Attendance Awareness Month: Study highlights immigration enforcement as factor in increasing absence rates

September is Attendance Awareness Month, a time when governance teams often look to re-examine policies and data related to school climate, chronic absenteeism, student wellness and more to address underlying causes of high absence rates among young people. School districts in California’s Central Valley experienced a 22 percent increase in student absences coinciding with intensified immigration enforcement at the beginning of the year, according to a recent working paper that found a sharp increase in student absences starting in January.

The region, which boasts a high population of Latin American immigrants, saw significant spikes in absenteeism rates among in all age groups but particularly for younger students, with the increase among K-5 students more than triple the effect among high schoolers.

Pre-kindergarten students experienced an approximately 30 percent increase in absences, followed by a 27 percent increase among children in grades K–5, a 17 percent jump for students in middle school and an 8 percent increase among high schoolers.

“The findings indicate lost learning opportunities, but this isn’t just about kids missing out on instructional time,” said study author Thomas S. Dee, the Barnett Family Professor at Stanford Graduate School of Education. “The stress that’s being put on these young children and their families is serious, and the increased absences are a leading indicator of broader developmental harm.”

Dee evaluated daily attendance data from five school districts in the Central Valley during the 2022–23 and 2023–24 school years, as well as the 2024–25 school year through the end of February.
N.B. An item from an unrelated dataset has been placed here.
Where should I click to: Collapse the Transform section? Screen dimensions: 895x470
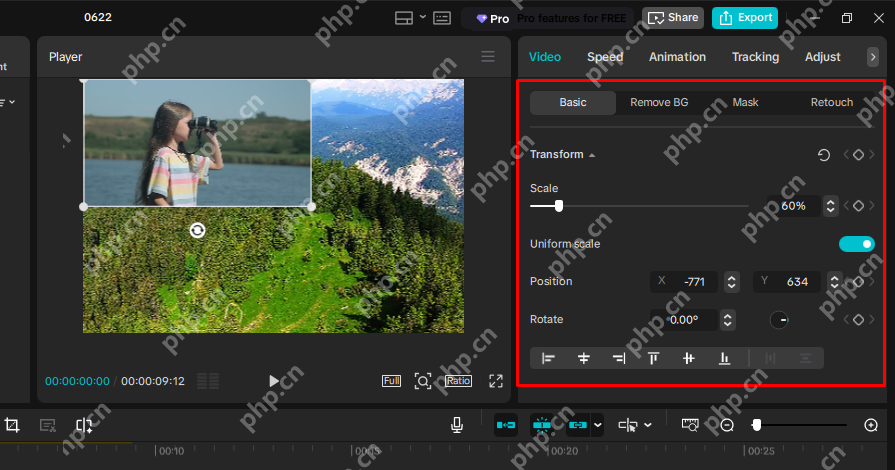point(592,155)
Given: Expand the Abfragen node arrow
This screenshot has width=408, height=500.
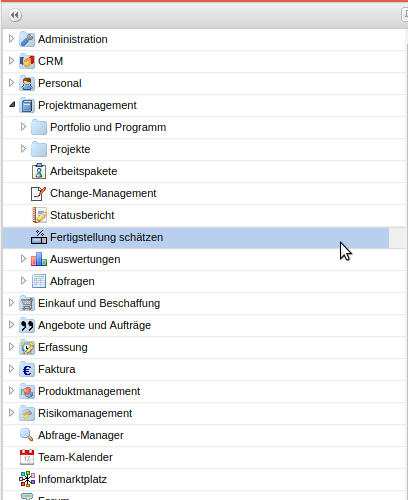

He observed seasonal patterns typically associated with student absences in Bakersfield City School District, Southern Kern Unified School District, Tehachapi USD, Kerman USD and Fresno USD, such as the days before major school breaks or community holidays like Day of the Dead.

“That allowed us to credibly answer the question of whether the patterns from this school year differ significantly from prior years,” Dee said. He noted that in the months prior to the administration’s intensification of immigration enforcement beginning Jan. 7, absence data for the current school year was indistinguishable from previous years.

“But in January, we saw a sharp and unusual increase in absences that was coincident with the raids,” Dee continued. “And the fact that the increase was similarly high in February indicates that these effects were not transitory.”

Nationwide, more than 5 million children under age 18 who are U.S. citizens live with a parent who is an unauthorized immigrant, according to a 2024 Pew Research Center report. The Migration Policy Institute estimates that 1 million of those children are in California, and approximately 133,000 of these children are undocumented themselves.

Factors such as increased immigration enforcement efforts in communities with higher numbers of Hispanic/Latino residents could hamper the state’s efforts to reduce chronic absenteeism by 50 percent by 2030.

On Aug. 19, State Superintendent of Public Instruction Tony Thurmond announced the release of the California Attendance Guide, an online resource created with Attendance Works and the California Collaborative for Educational Excellence, that provides evidence-based strategies for addressing absenteeism at the school, district and state levels.